Only the lines from the one that contains "This screenshot has height=873, width=1372." to the last line below, both included, should be transcribed. Pictures stay out of the copy.
*** Opening Task input ***
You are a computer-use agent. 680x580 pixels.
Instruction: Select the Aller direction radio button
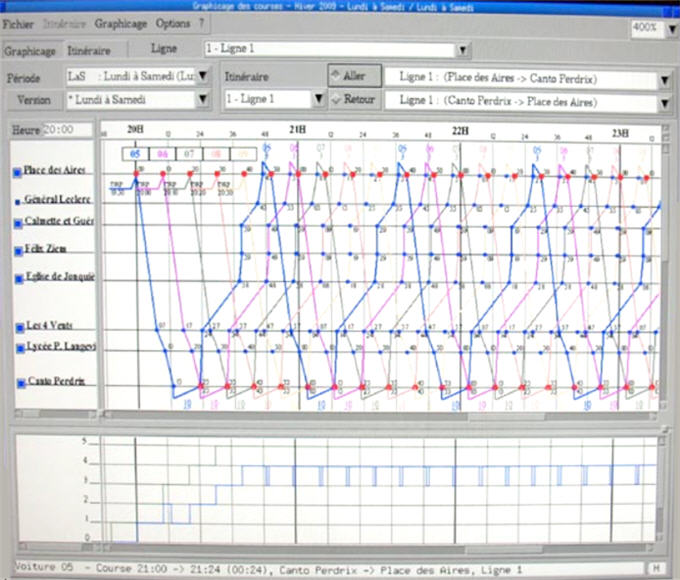[354, 76]
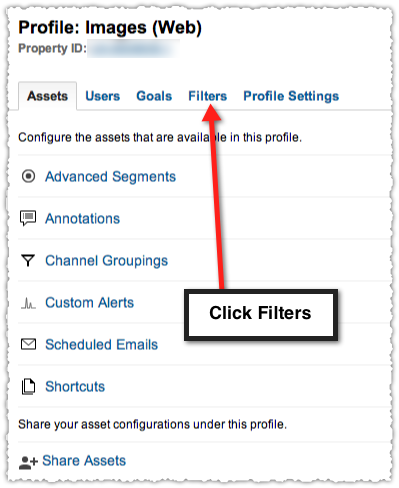Click the Annotations speech bubble icon
This screenshot has width=399, height=488.
(28, 218)
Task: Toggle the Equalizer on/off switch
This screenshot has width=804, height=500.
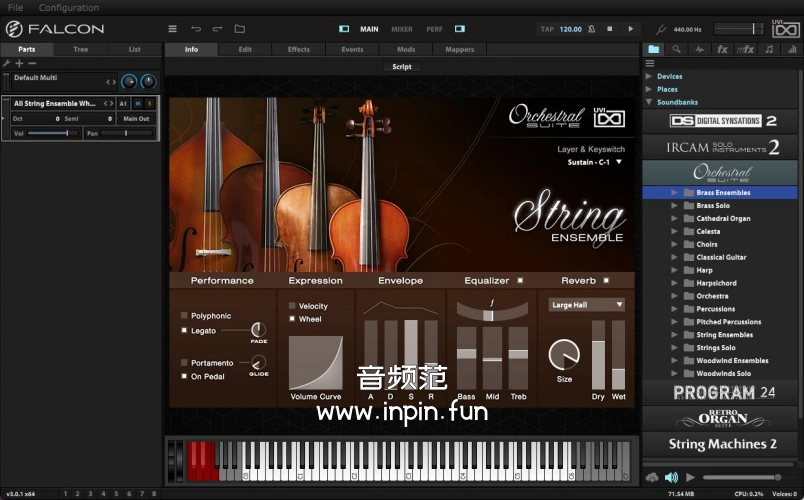Action: [520, 281]
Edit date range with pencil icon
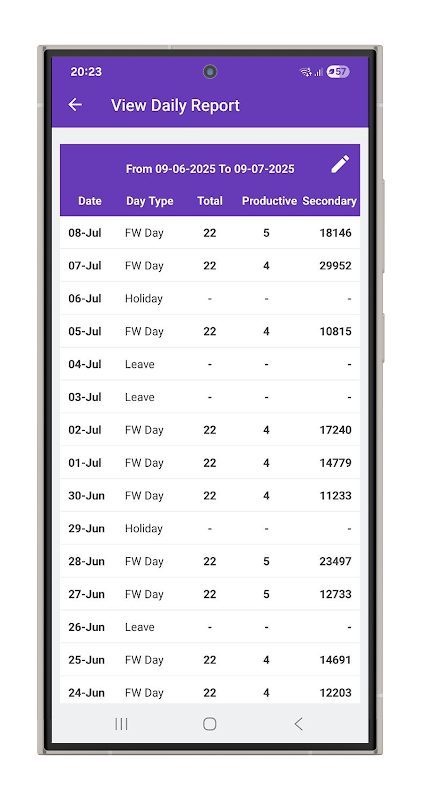 [340, 164]
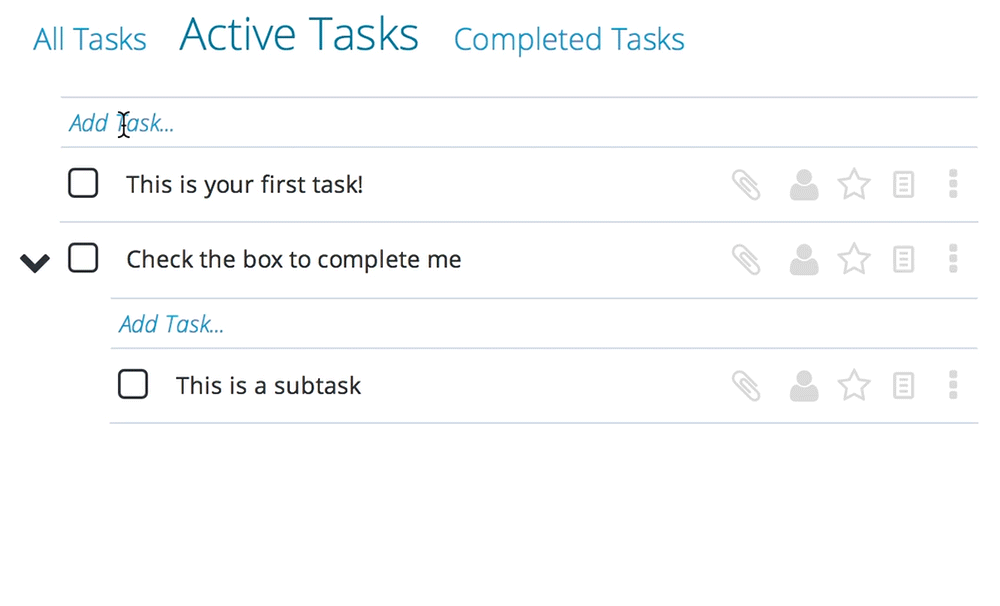Click the attachment paperclip on 'This is your first task!'

(x=746, y=185)
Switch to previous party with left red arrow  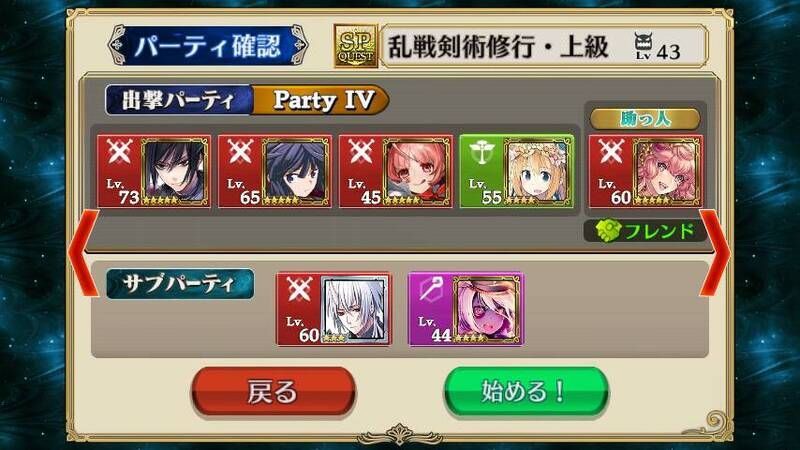[83, 253]
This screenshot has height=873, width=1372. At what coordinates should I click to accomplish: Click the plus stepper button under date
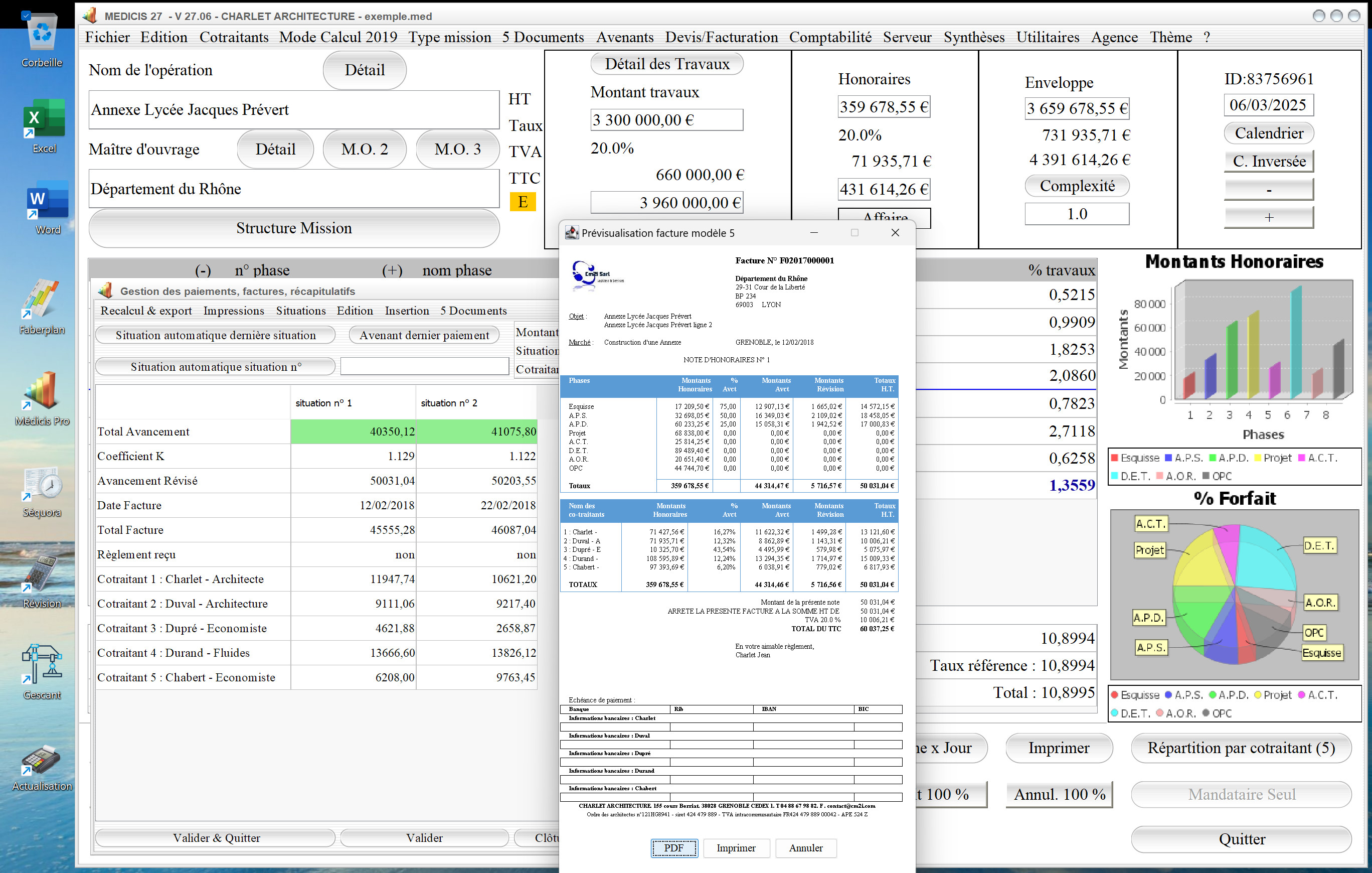[x=1269, y=217]
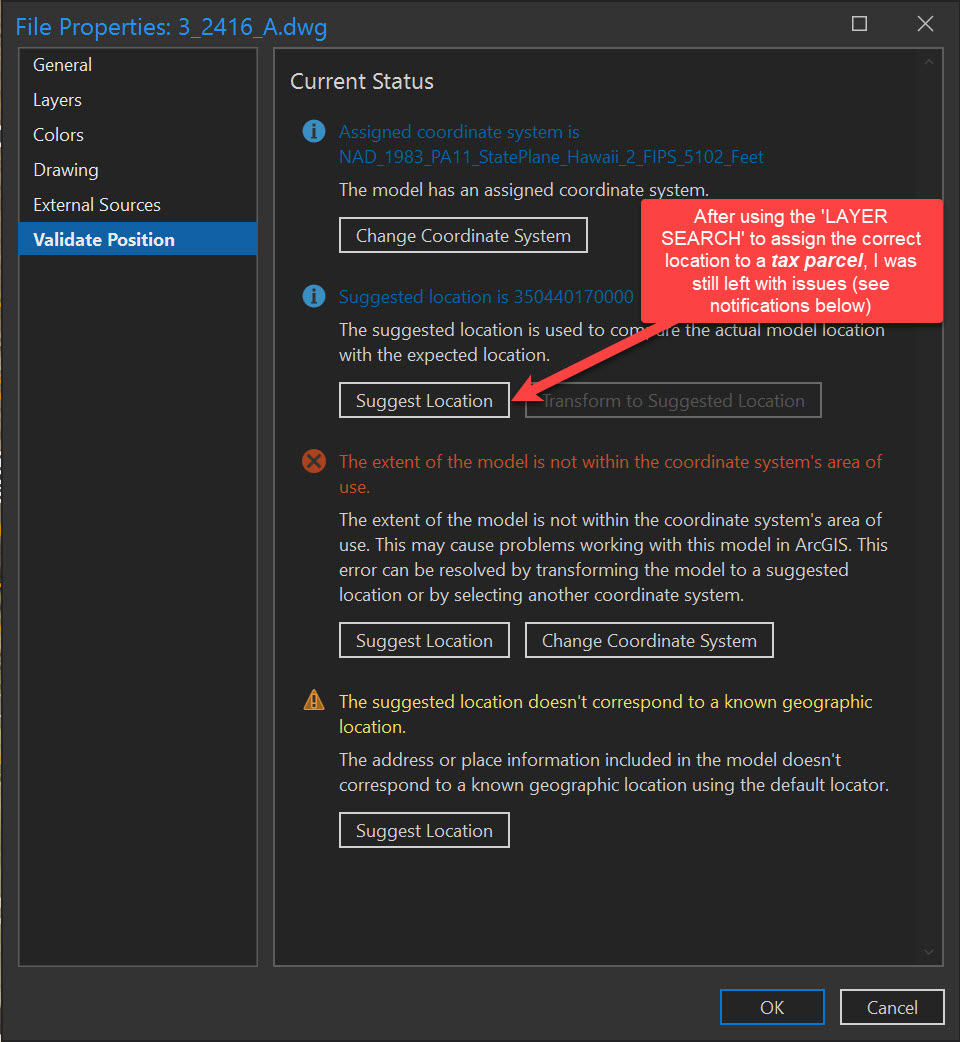Confirm changes with the OK button
960x1042 pixels.
(x=772, y=1007)
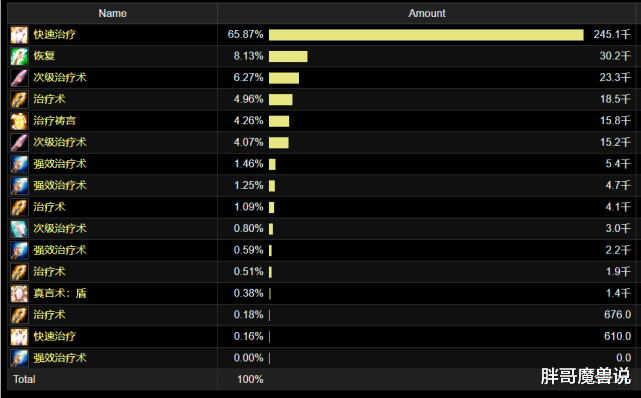
Task: Click the 强效治疗术 icon in the 0.00% row
Action: pyautogui.click(x=19, y=358)
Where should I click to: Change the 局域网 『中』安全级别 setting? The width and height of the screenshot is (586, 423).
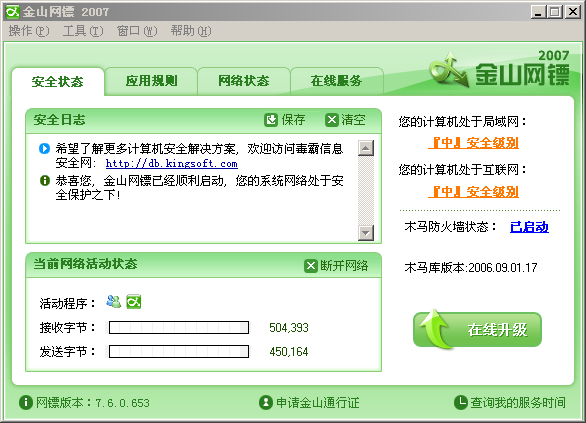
*** Closing Task input ***
- **Answer to this exercise**:
This screenshot has height=873, width=1372. At what coordinates should I click to accomplish: Click the plus stepper button under date
[x=1269, y=217]
Confirm changes with the OK button
960x1042 pixels.
(x=772, y=1007)
Task: Click the 强效治疗术 icon in the 0.00% row
Action: pyautogui.click(x=19, y=358)
Where should I click to: Change the 局域网 『中』安全级别 setting? The width and height of the screenshot is (586, 423).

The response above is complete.